The primary issue at this point was whether the staff had the right to automatically continue a matter before the council, on behalf of the council. We don’t think they did. We never got a good look at the audience for last month’s meeting but it seems to us that, even if one person who wished to speak was there, they should have been given that opportunity before a continuance was granted. Eight months is a long time for a continuance and, quite frankly, it appears as though the city council majority (we won’t count Gomez in this) was hoping that the lapse in time would allow them to return a favorable vote for the owners without raising eyebrows. To that effect, the city attorney bumbled his way through some sad explanation that it would be right for the councilmembers to recuse themselves, thereby eliminating the ability to act on the matter, but that one of the conflicted could subsequently return to the dais after drawing straws. How could there not still be a conflict for that councilmember? Better to have required a new application.
Ortlieb was left standing at the podium as the good Mayor thanked him for speaking and sent him packing. It should be interesting how concerned citizens react when the CUP is brought before the city council in September. As we told you before, we aren’t going anywhere and we plan on reminding our readers when the issue comes up again. At the very least, the city council should take a hint and refuse to hear the highly-modified CUP application when it comes before them. What should really happen is the applicants should be directed to start from ground zero with the city planning commission. The planning commission, of course, should research the issue as we believe Orlieb is correct in his assertion that the type of events McPherson and Dmoratz have been holding, have been illegal all along.
It should be a busy night for the Tustin City Council as the clock counts down to election day and a new council makeup. Heading the list on the Closed Session are the usual suspects along with a few liability claims and a conference with real property negotiators on two items. Also, expect a couple of items to be pulled from the Consent Calendar for further discussion.
The council should pull Item 3, Completion of the Frontier Park Fitness Element so councilmembers can give kudos to each other for the work and praise our staff for the fine job in getting this completed. It is a nice addition to the park.

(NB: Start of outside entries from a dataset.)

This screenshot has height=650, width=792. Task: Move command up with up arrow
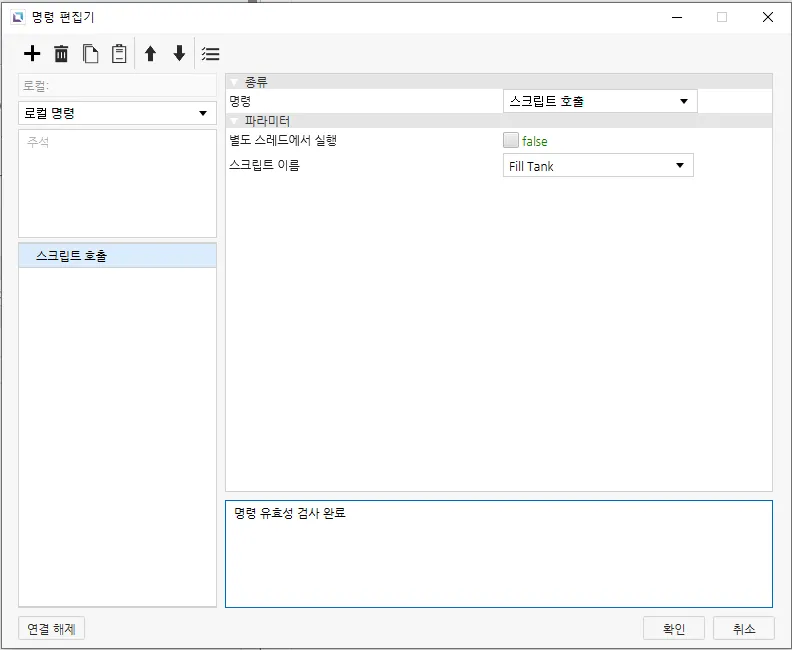point(150,54)
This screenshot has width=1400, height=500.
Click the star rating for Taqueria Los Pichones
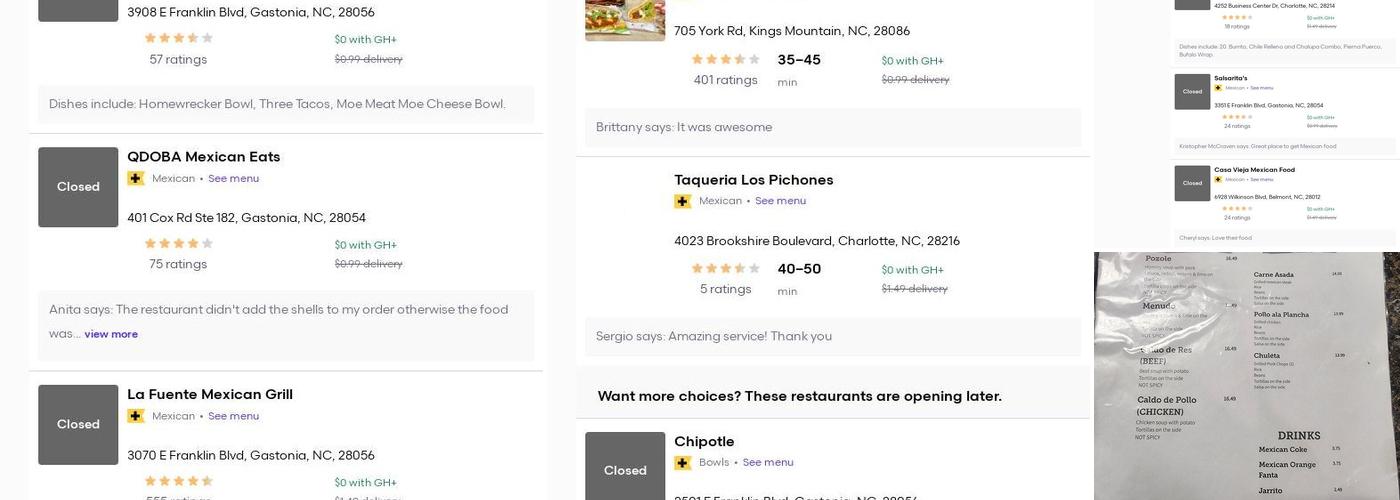click(726, 269)
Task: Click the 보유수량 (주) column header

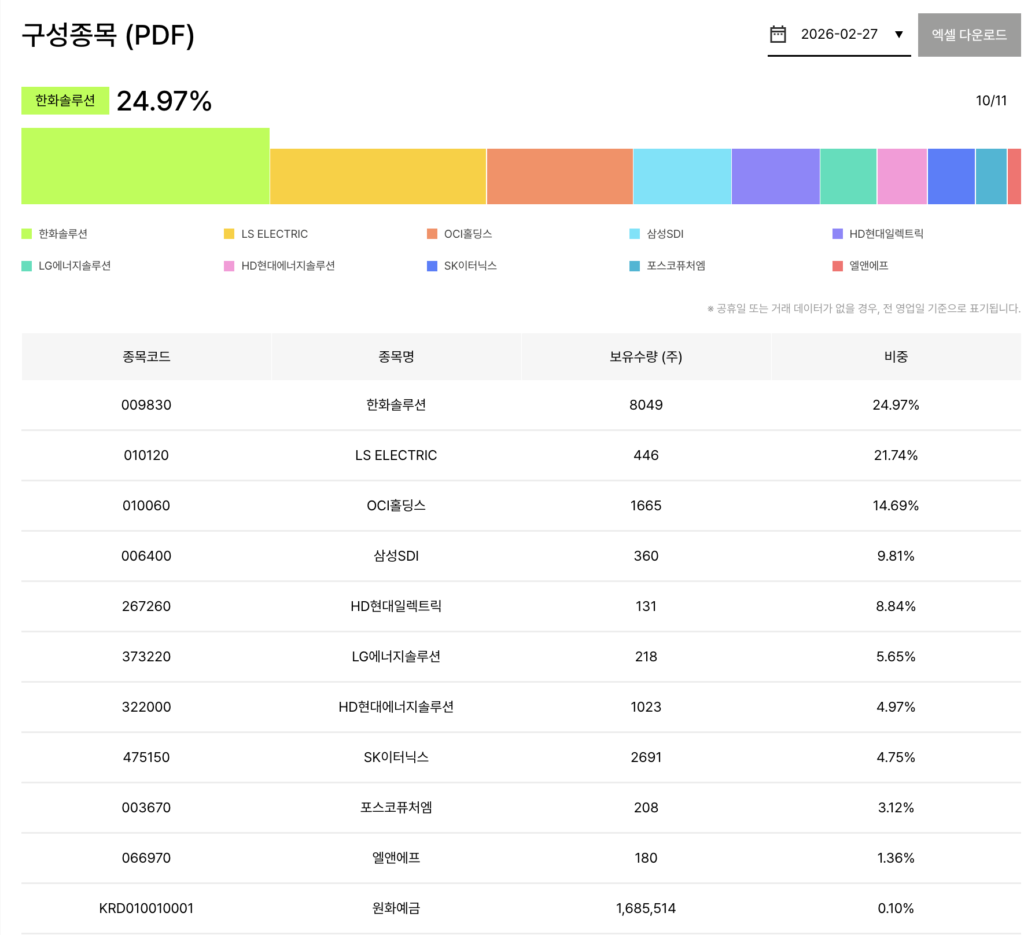Action: coord(646,356)
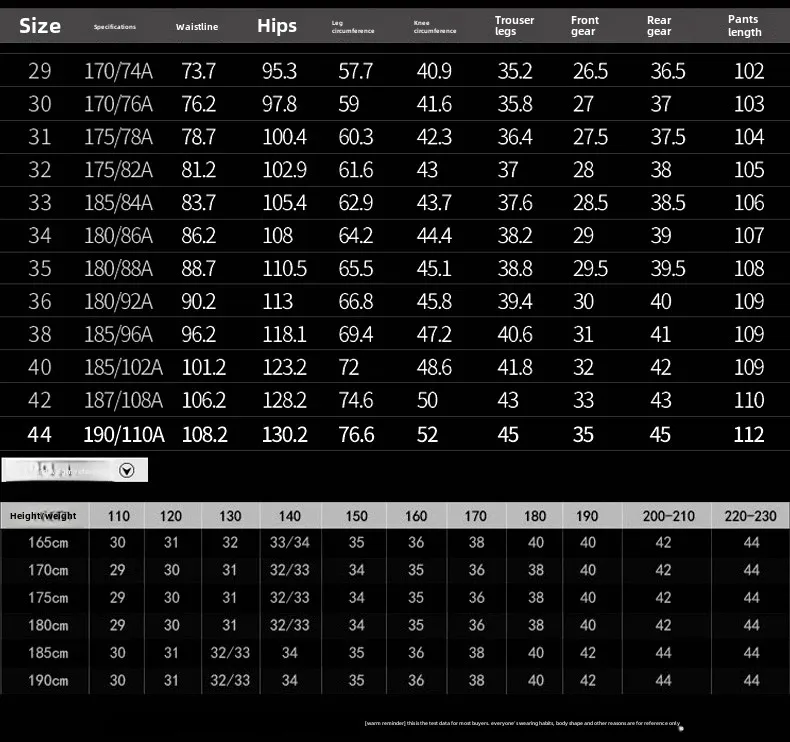The width and height of the screenshot is (790, 742).
Task: Select the Trouser legs header
Action: [514, 26]
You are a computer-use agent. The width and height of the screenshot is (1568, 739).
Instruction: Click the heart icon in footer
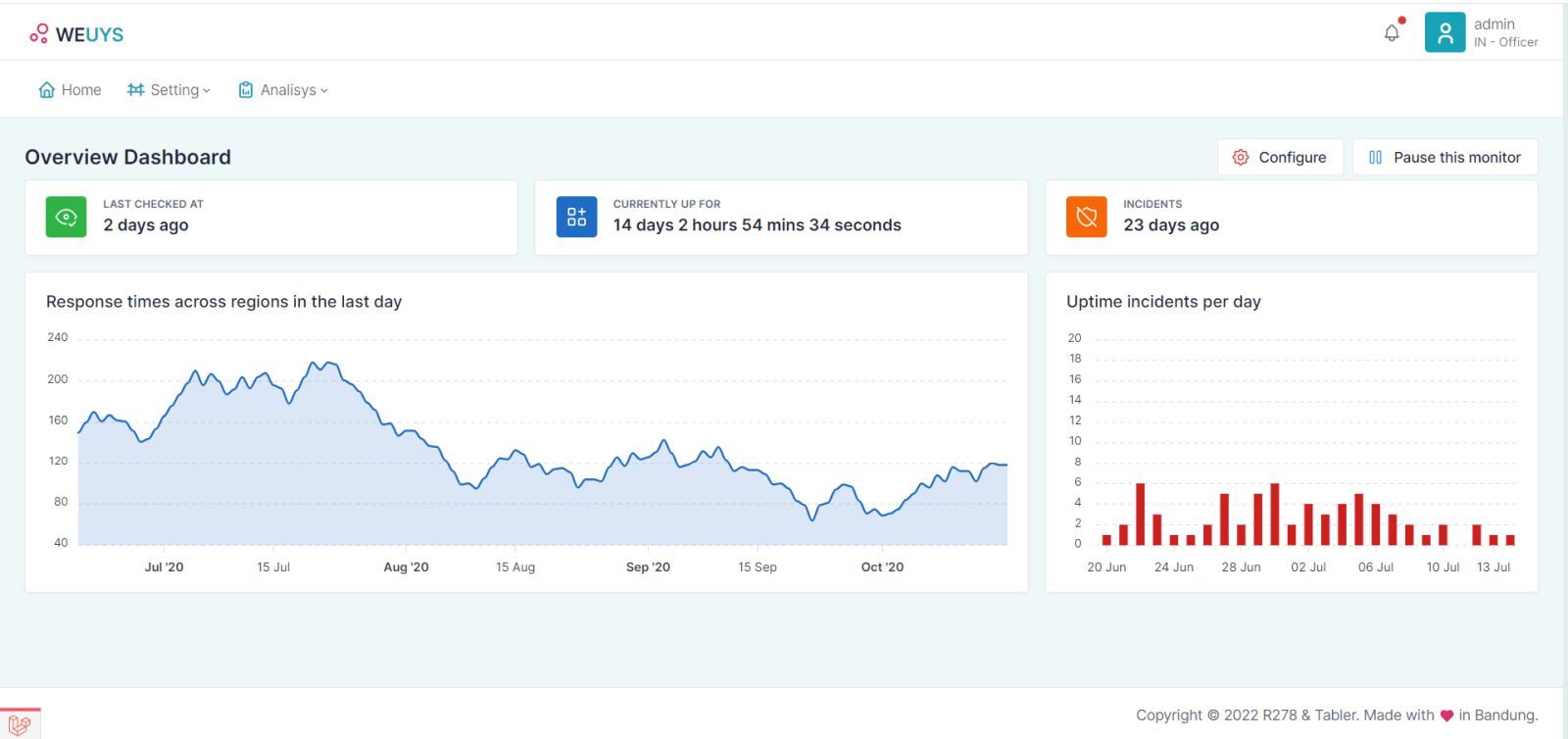1446,715
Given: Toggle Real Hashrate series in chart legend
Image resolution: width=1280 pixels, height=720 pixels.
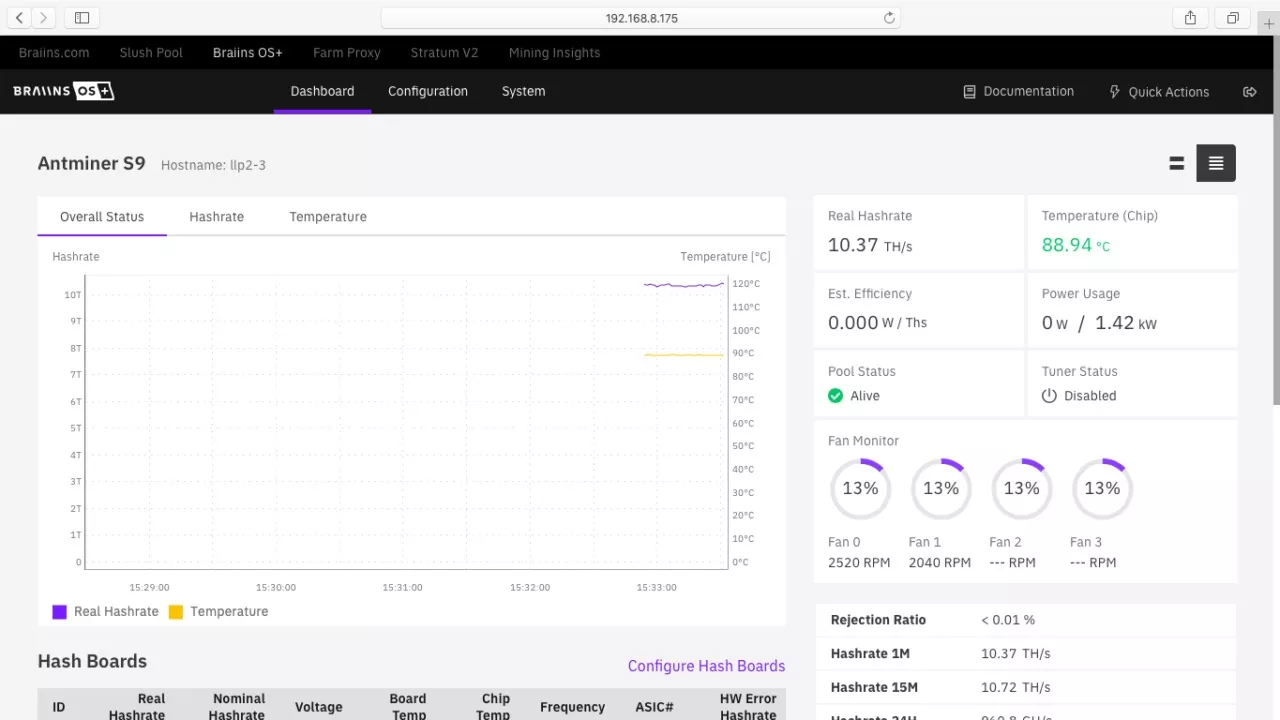Looking at the screenshot, I should [x=105, y=611].
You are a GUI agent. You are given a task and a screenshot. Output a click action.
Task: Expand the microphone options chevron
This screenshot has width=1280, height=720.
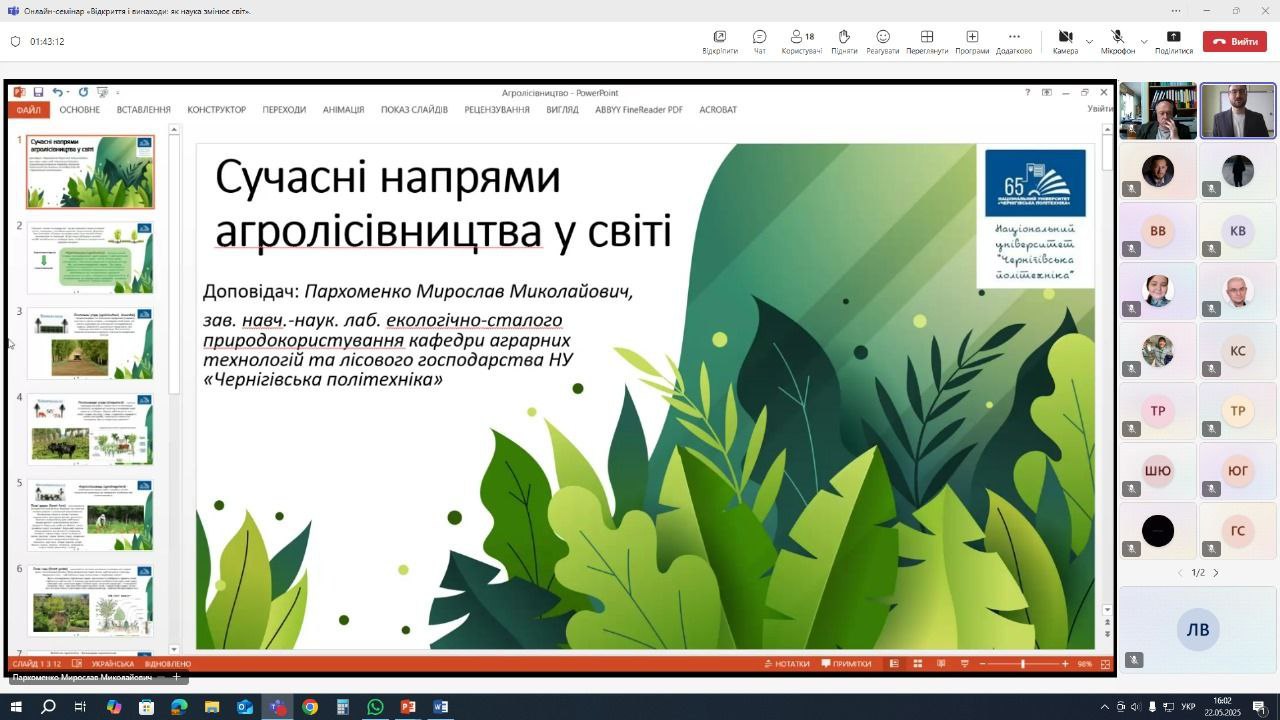click(x=1144, y=42)
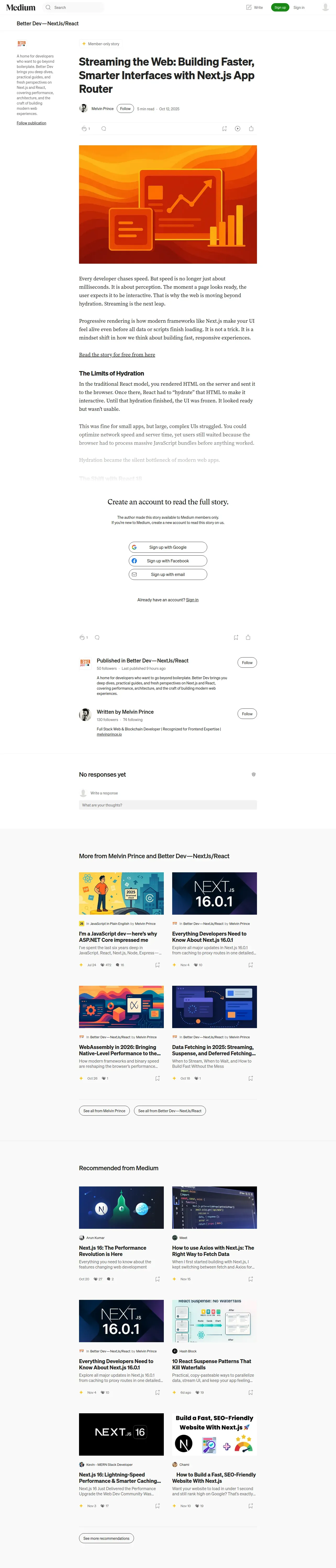Click the green Sign up button in the header

point(280,7)
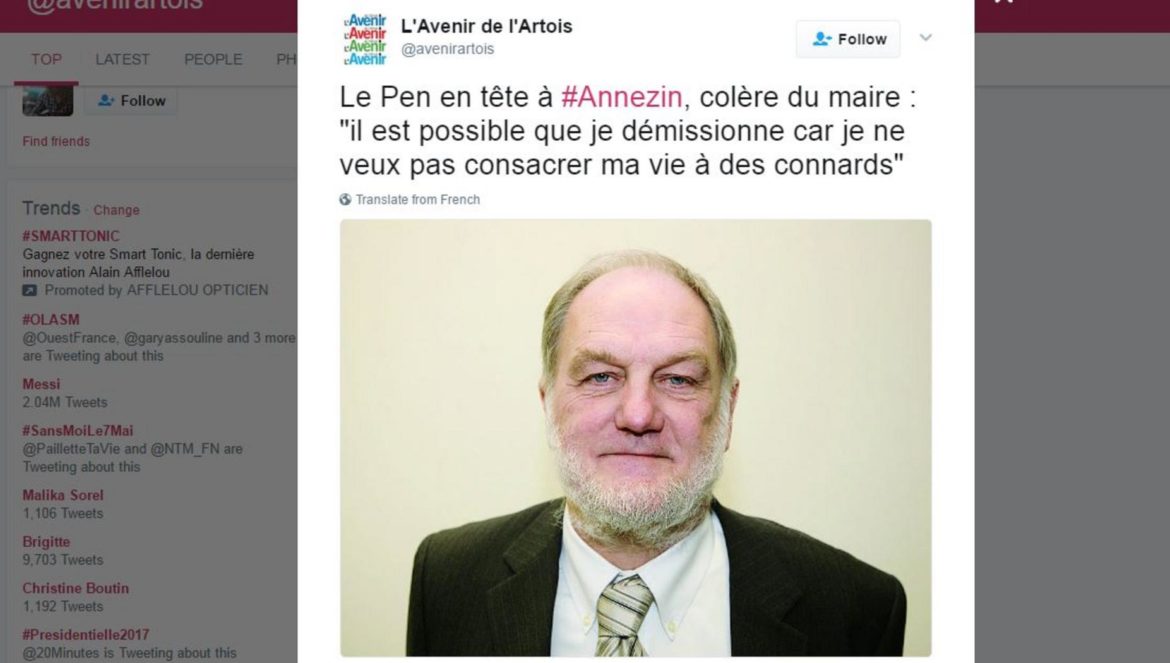Screen dimensions: 1170x663
Task: Change the Trends settings
Action: coord(116,210)
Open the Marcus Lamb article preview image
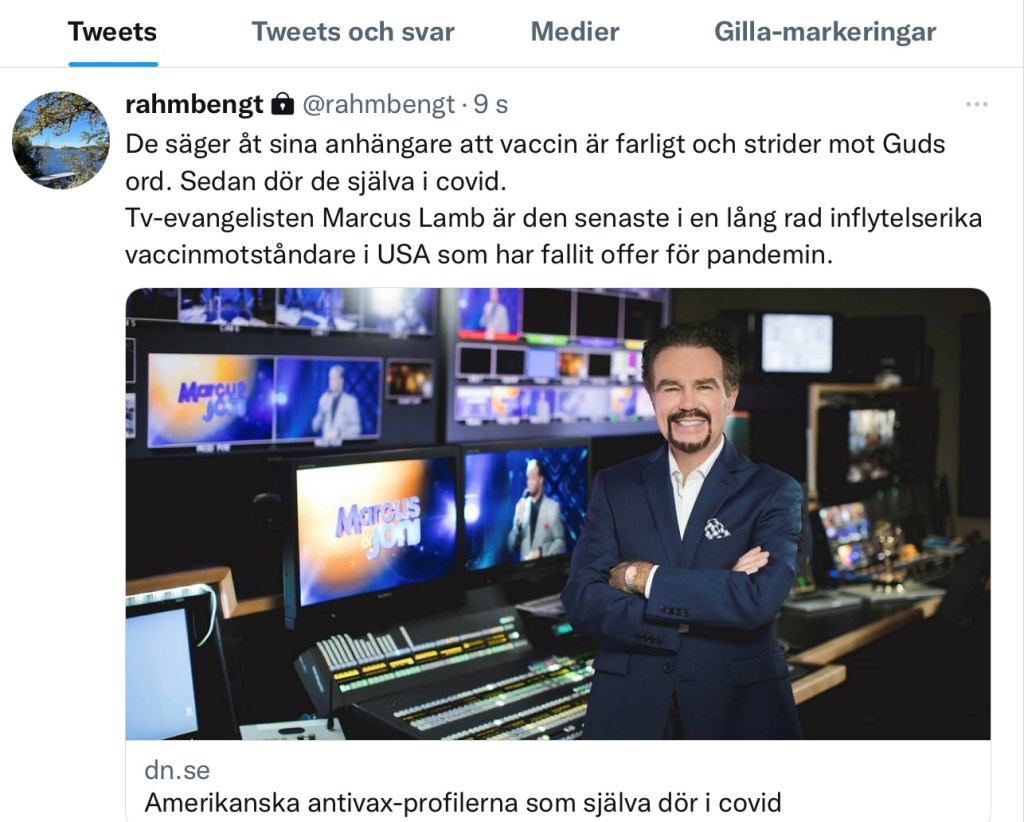The image size is (1024, 822). (558, 513)
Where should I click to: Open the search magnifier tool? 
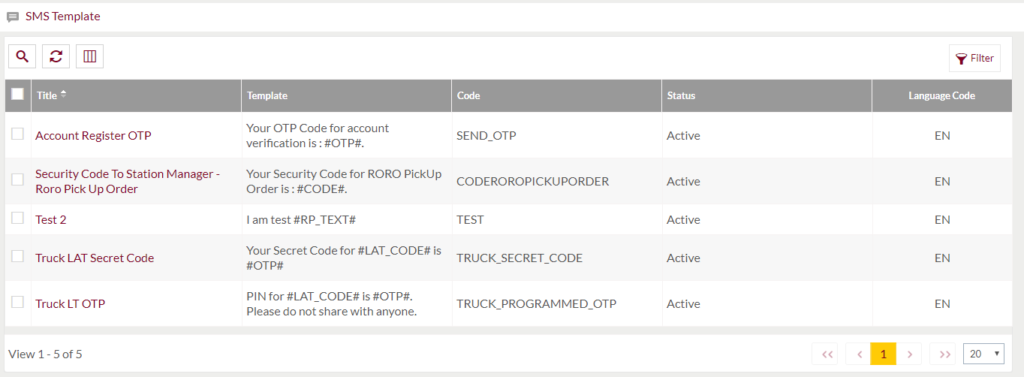(x=22, y=57)
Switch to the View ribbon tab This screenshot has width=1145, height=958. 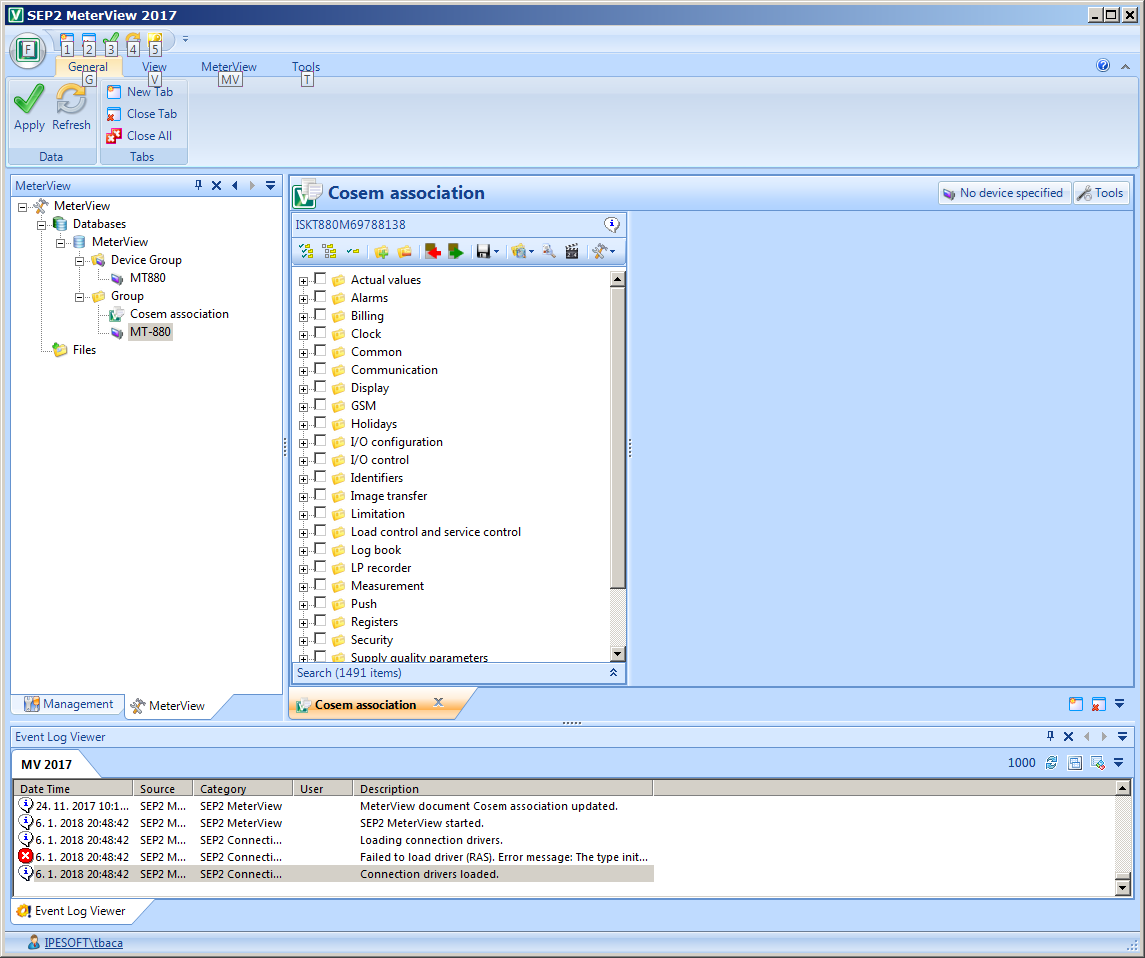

Item 6 is a Response to a recent Grand Jury report on the demise of redevelopment agencies and the implementation of successor agencies to manage debt. The city was required to make a response to three of the findings and four of the recommendations regarding oversight and costs. The city’s response, which starts on page 38 of the staff report, basically says, “Yeah, we know we didn’t have the proper amount of oversight but, trust us, we did the right thing.” OK, but we wonder if the grand jury will be happy with that response. To their credit, they have since formed the required Oversight Board as required.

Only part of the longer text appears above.